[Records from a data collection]
--- START ---
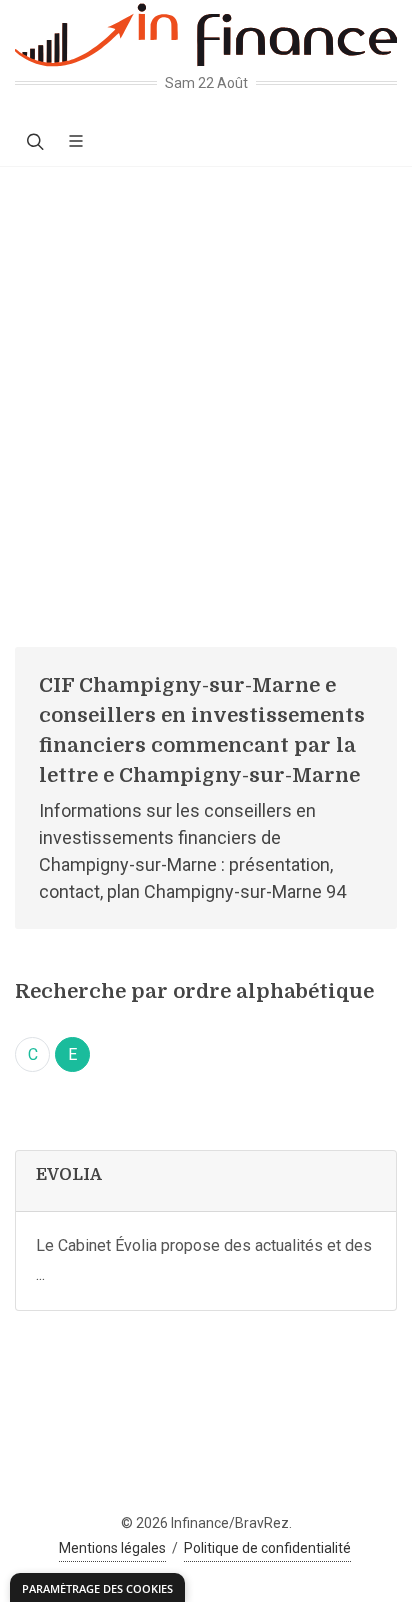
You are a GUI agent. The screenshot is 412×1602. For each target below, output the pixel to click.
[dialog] (97, 1587)
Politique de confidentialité (267, 1548)
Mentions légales (112, 1548)
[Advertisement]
--- END ---
### Task prompt
Every entry belongs in the answer exactly as written, but no picture does.

### Exercise solution
You are a GUI agent. The screenshot is 412×1602. For each target below, output the pixel to click.
[dialog] (97, 1587)
Politique de confidentialité (267, 1548)
Mentions légales (112, 1548)
[Advertisement]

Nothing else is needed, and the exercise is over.